KOSCIUSKO — Indiana residents know that heavy snow can shut down roads, schools and businesses in the winter while heavy rainfall can lead to devastating flooding during any part of the year.
Volunteer precipitation observers are critical in measuring and reporting daily precipitation which in turn helps meteorologists and emergency managers protect lives and property from these dangerous weather elements. Kosciusko and surrounding counties are in need of new volunteer precipitation observers to take daily measurements and help keep local communities safe from future devastating precipitation events.
The National Weather Service and the Kosciusko County Master Naturalists will hold a training session for enthusiastic people of all ages to expand a national network of volunteer citizen science precipitation observers called the Community Collaborative Rain, Hail and Snow Network, simply known as CoCoRaHS. This training session has been scheduled for Thursday, Nov. 15, in the lower level of the Kosciusko County Community Building, 102 E. Market St., Warsaw.
Training will begin at 7 p.m. and will last approximately 90 minutes. Volunteer observers will learn how to accurately measure and report rain and snow via the Internet. There is no cost for the training but all observers will need to purchase their own standardized four-inch diameter rain gauge through online vendors if they decide to participate. Observers in this program are required to use the same type of rain gauge for consistent and accurate observations.
CoCoRaHS is a nationwide program, located online at http://www.cocorahs.org, which offers an opportunity for anyone young or old to become a volunteer observer of rain, snow and hail. Data collected by volunteers help local, state and national organizations improve weather forecasts, warnings and response efforts, ultimately helping save lives.
Local television, radio and newspaper outlets can use the volunteer reports to share information from rural and small communities as well as larger cities. Climatologists study the data and look for changing weather patterns and historical trends. Even the Federal Emergency Management Agency, or FEMA, uses CoCoRaHS reports to help determine if a county may qualify for federal funding after a severe storm. Your observations can help while also becoming a significant contribution to the official climate record of Indiana.
CoCoRaHS came to Indiana in February 2006 and has over 500 active observers of all ages from across the Hoosier state. Indiana was one of the first states in the Midwest to join this international network which consists of over 20,000 volunteers. CoCoRaHS is a volunteer, grassroots network dedicated to the monitoring of precious water resources. Organizations involved in agriculture, public safety, and natural resources management will find great benefit from this data, available free of charge to anyone through the CoCoRaHS network website.
CoCoRaHS represents an important new way to monitor rainfall and snowfall trends, which can significantly impact lives.

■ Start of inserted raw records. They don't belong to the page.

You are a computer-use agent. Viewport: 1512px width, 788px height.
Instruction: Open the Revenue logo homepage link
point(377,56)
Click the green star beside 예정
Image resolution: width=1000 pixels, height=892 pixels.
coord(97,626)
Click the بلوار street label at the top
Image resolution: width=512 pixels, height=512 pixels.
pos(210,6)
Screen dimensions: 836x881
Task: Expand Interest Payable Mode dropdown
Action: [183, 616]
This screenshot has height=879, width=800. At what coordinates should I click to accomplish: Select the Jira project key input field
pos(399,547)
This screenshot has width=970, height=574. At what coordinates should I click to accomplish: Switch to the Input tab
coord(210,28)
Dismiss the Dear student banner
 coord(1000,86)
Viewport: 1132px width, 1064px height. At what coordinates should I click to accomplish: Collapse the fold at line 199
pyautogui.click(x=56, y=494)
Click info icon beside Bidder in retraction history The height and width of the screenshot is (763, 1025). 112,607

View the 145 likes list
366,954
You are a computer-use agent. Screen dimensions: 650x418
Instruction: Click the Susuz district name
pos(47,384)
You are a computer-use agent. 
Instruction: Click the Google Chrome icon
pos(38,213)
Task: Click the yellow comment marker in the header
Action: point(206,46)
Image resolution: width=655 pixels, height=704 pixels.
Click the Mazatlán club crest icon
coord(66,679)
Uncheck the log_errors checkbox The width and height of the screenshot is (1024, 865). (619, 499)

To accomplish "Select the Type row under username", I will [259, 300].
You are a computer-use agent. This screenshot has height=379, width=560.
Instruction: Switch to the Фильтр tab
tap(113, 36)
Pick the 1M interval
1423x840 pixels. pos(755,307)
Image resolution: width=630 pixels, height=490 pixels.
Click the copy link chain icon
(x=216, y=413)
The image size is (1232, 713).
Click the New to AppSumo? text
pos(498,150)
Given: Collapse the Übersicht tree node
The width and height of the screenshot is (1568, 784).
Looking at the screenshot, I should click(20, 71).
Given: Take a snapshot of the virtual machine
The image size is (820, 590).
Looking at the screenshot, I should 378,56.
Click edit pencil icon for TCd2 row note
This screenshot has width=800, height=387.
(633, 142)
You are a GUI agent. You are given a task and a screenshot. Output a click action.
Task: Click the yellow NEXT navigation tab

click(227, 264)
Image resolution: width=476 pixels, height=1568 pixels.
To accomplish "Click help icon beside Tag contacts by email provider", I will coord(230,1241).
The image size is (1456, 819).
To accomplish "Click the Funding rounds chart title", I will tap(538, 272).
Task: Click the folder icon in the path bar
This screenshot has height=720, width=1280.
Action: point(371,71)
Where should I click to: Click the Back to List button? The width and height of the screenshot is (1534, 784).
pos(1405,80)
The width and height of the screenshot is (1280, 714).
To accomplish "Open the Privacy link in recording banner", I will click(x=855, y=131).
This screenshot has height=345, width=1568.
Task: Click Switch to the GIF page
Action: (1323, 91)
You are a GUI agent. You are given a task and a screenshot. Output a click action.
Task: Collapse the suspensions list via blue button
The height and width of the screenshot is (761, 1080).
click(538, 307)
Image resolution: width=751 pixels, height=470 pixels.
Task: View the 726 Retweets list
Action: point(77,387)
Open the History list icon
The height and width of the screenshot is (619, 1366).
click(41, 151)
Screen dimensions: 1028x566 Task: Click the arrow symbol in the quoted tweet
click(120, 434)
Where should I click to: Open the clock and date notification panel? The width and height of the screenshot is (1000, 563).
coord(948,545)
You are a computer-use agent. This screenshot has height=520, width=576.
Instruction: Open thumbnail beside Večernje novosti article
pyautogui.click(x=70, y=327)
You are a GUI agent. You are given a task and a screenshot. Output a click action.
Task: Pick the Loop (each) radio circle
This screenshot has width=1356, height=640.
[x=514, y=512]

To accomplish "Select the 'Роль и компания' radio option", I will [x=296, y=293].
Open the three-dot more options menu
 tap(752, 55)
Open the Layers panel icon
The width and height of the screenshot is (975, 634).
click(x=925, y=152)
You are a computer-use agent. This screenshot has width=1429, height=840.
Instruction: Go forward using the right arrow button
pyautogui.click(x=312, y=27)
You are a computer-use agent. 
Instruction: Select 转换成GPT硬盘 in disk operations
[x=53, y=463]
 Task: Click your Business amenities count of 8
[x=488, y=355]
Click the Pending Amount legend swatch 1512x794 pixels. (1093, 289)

“CoCoRaHS helps meteorologists, emergency managers and the local media understand where the most significant impacts from heavy snow or rain are occurring,” said Sam Lashley, senior meteorologist with the National Weather Service and CoCoRaHS coordinator. “Forecasts, warnings and emergency response efforts can quickly be adjusted to focus on those areas experiencing the worst weather. We saw this firsthand during the heavy snow and rain events this past winter.”